About the Project
It was not until 2014 that a mother and son brought a compelling challenge against the system, citing it as a form of inhuman and degrading treatment. The High Court held that the applicants’ had failed to prove how their experience of direct provision was so severe as to constitute inhuman treatment. With 7,000 people in direct provision today, however, it is very likely that some of their experiences surpass that threshold of severity.
This project seeks to define that threshold using two methods:
i. A doctrinal analysis of the relevant Irish and European case-law to establish what circumstances may qualify as ‘inhuman and degrading treatment,’ and;
ii. Semi-structured interviews with residents of direct provision centres to ascertain whether their experiences of direct provision go beyond the evidential threshold set in the 2014 High Court case.

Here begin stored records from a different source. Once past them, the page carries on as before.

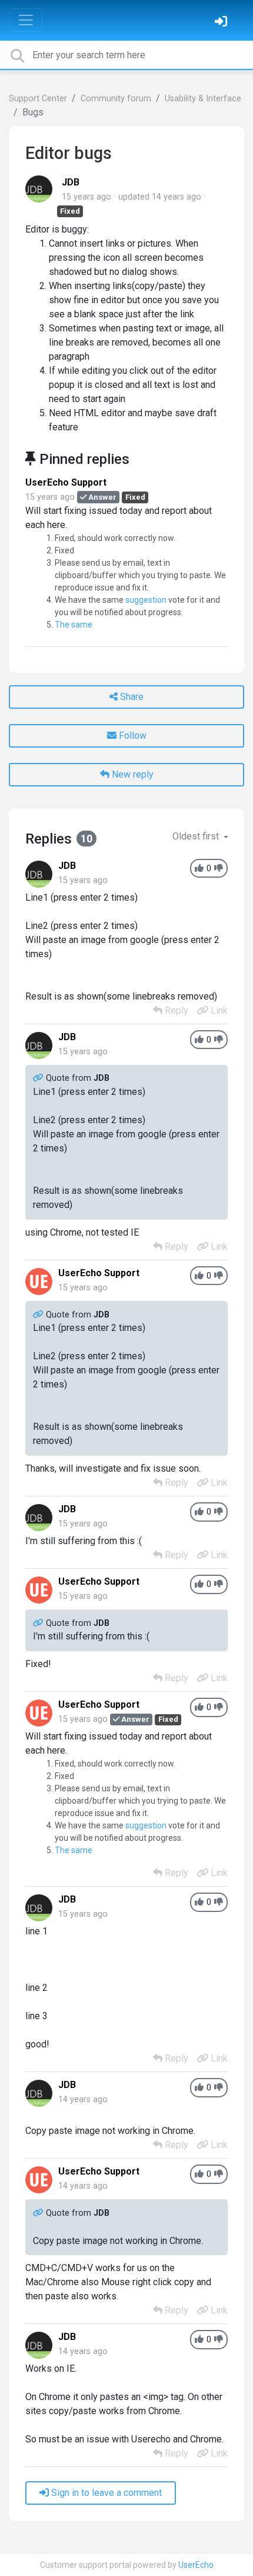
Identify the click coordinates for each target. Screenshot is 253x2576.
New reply (131, 774)
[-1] (218, 868)
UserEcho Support (65, 482)
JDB (70, 182)
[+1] (199, 868)
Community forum (116, 99)
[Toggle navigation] (25, 20)
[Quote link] (39, 1078)
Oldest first (196, 836)
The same (73, 624)
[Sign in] (222, 23)
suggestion (146, 600)
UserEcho (196, 2565)
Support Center (38, 99)
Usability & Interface (203, 99)
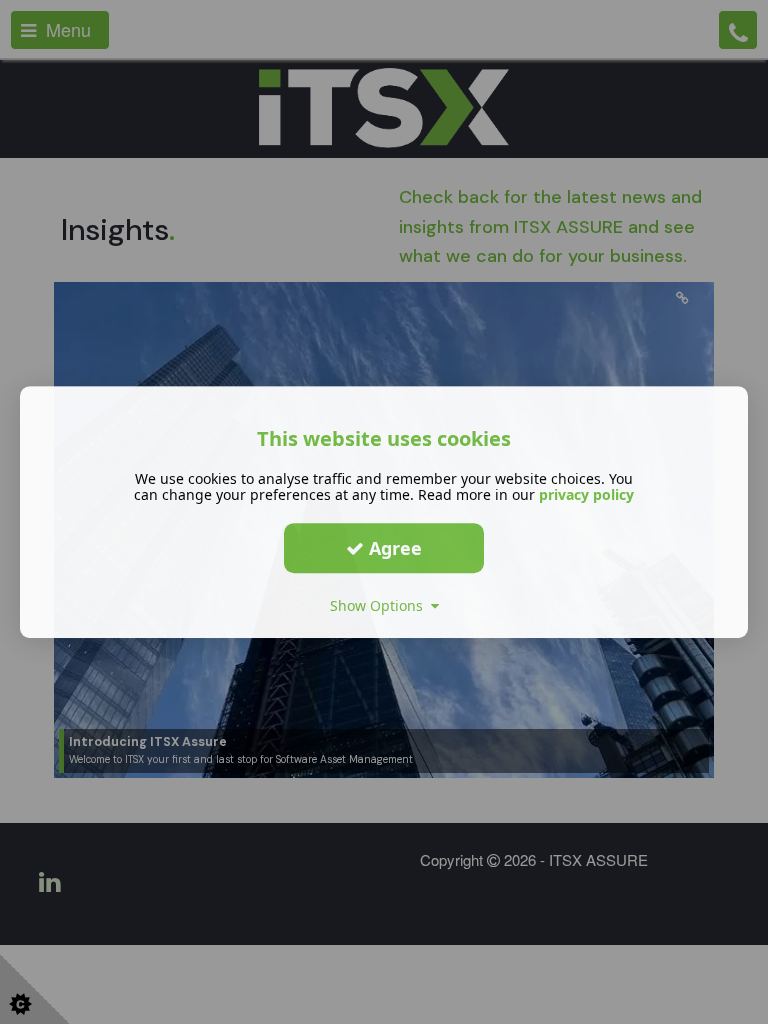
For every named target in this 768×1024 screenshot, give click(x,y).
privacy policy (586, 494)
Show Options (380, 605)
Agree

This project comes at a time when the issue of direct provision is at the forefront of Irish public consciousness. This project will be central to the effort to ensure that the framework for accommodating asylum-seekers in Ireland—in its present or revised form—complies with the State’s international and human rights obligations. The research pursued as part of this project can inform a rights-based alternative to direct provision that avoids the mistakes of the past. The project will also complement other scholarly efforts to make sense of Ireland’s contemporary history of institutionalisation through the lived experiences of those caught up in direct provision.